Если вы учились или учитесьв муз училище-жолжны знать кто такой Кусяков- это как бы пианист спросил -" А какие концерты есть у Рахманинова для фортепиано?"


----------



## vova (23 Июн 2010)

Artem1866 писал:


> -" А какие концерты есть у Рахманинова для фортепиано?"


я бы даже так ответил: """ А кто такой Рахманинов, и есть ли у него чего-нибудь для...а...! - ну смысле на чем я играю))"""

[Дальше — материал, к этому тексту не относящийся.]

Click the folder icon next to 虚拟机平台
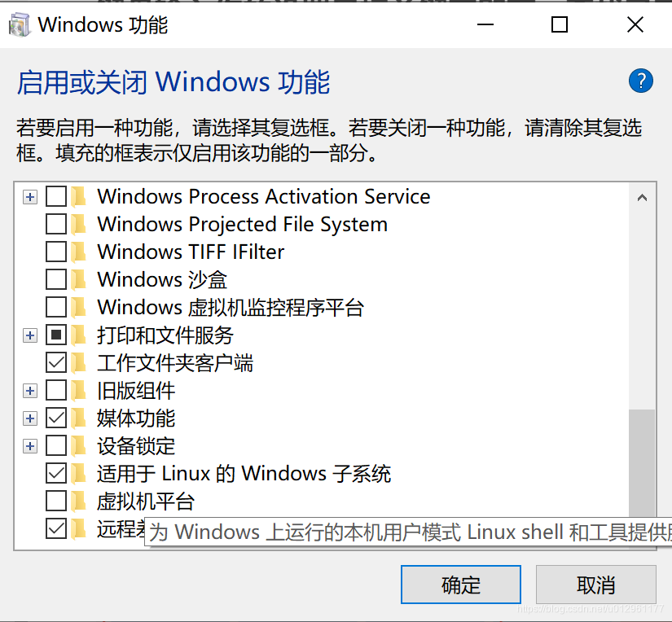This screenshot has width=672, height=622. point(79,501)
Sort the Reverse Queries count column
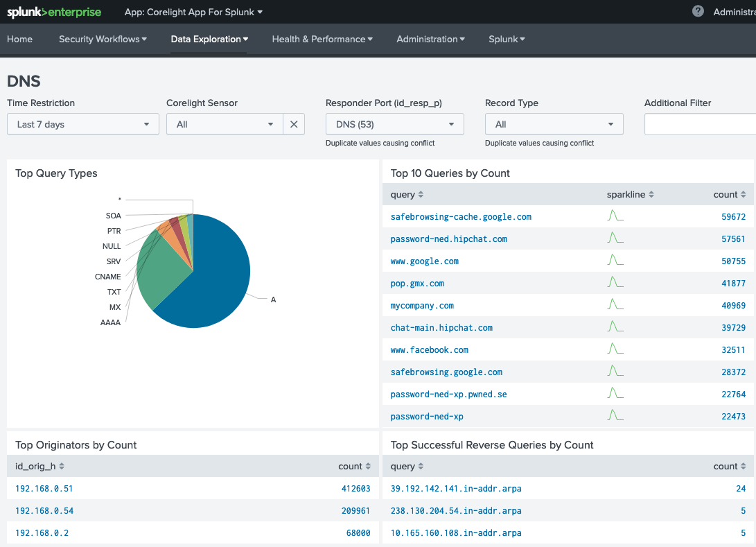756x547 pixels. [x=729, y=466]
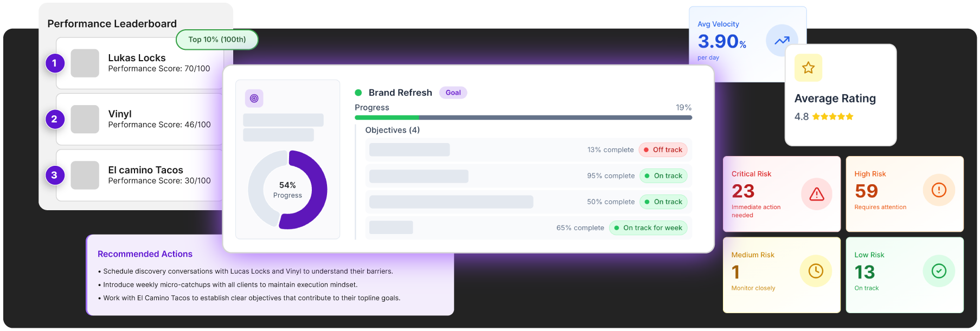Toggle the Off track status badge
Viewport: 980px width, 331px height.
663,150
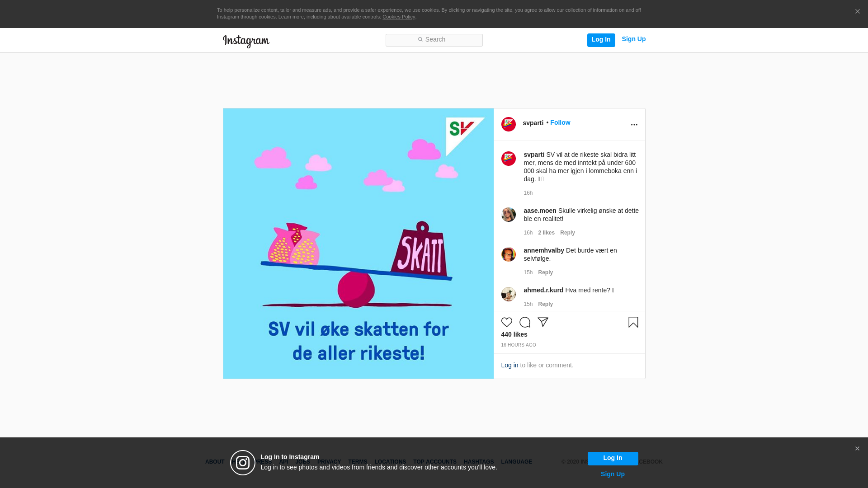Image resolution: width=868 pixels, height=488 pixels.
Task: Open svparti profile avatar in post header
Action: click(x=508, y=124)
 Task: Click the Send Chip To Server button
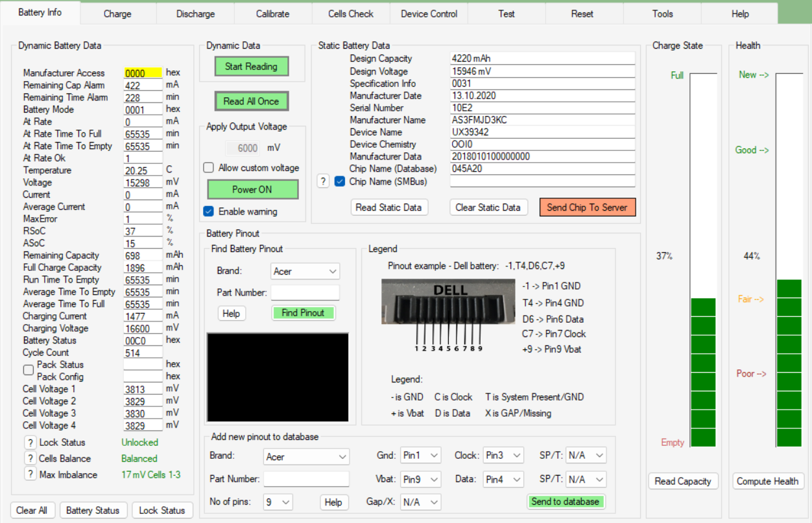pos(587,207)

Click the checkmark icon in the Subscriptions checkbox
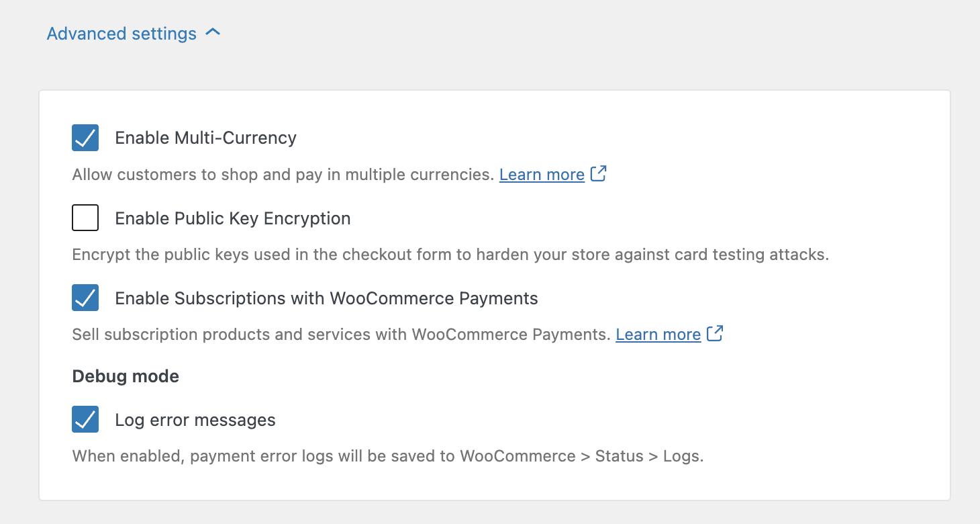(85, 298)
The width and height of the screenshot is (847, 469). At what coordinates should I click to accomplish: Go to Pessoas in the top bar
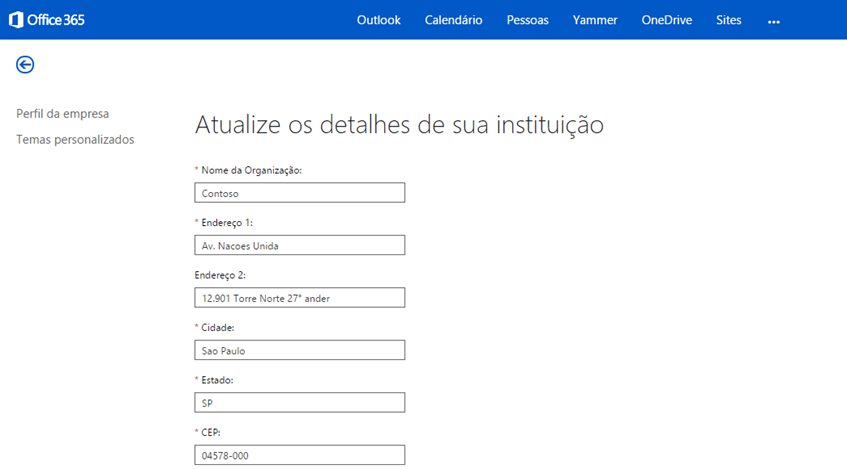pyautogui.click(x=527, y=20)
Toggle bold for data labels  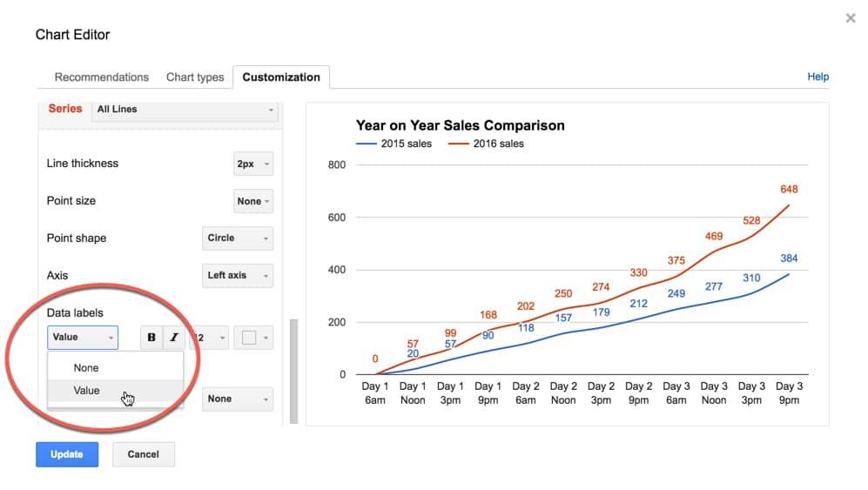[x=151, y=338]
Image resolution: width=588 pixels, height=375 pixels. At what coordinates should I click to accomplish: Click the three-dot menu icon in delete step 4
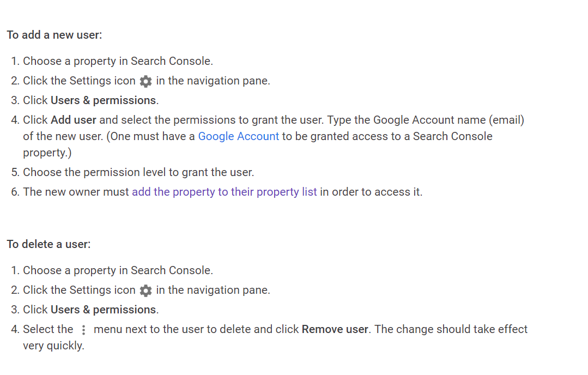pos(83,330)
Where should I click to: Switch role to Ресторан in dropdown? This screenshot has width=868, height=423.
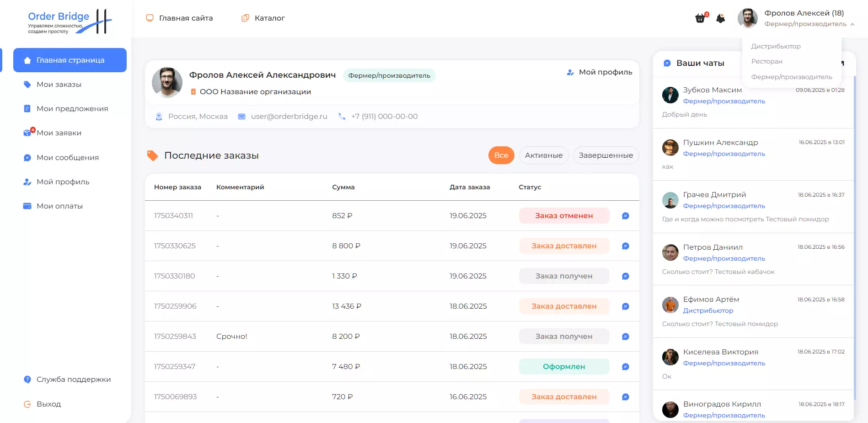(x=766, y=61)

Конечно есть! 3 сюиты "времена года-времена жизни" зимние зарисовки, осенние пейзажи и весенние картины, зарисовки о лете кусяков не успел написать, хотя они были в планах, затем партита, дивертисмент, лики уходящего времени в 12 частях, три миниатюры, 7! сонат, концерт для баяна и камерного оркестра, прощания, и все пожалуй! На баяне все звучит прекрасно, Как концерты рахманинова на...))


----------



## lex111 (23 Июн 2010)

Ну понеслось, все оживились... Ну не знает девушка, кто такой Кусяков. Будьте японцами (тем более объясняете девушке): вежливо и без демонстрации своего превосходства поделитесь знанием... Тоже мне, эксперты...


----------



## vova (23 Июн 2010)

Это мужчина! посмотри профиль!


----------



## lex111 (23 Июн 2010)

Аааа! Вот это я "ошибся"! Мужики, бей его! С ума сойти, не знать кто такой Кусяков!


----------



## vova (23 Июн 2010)

:dash:


----------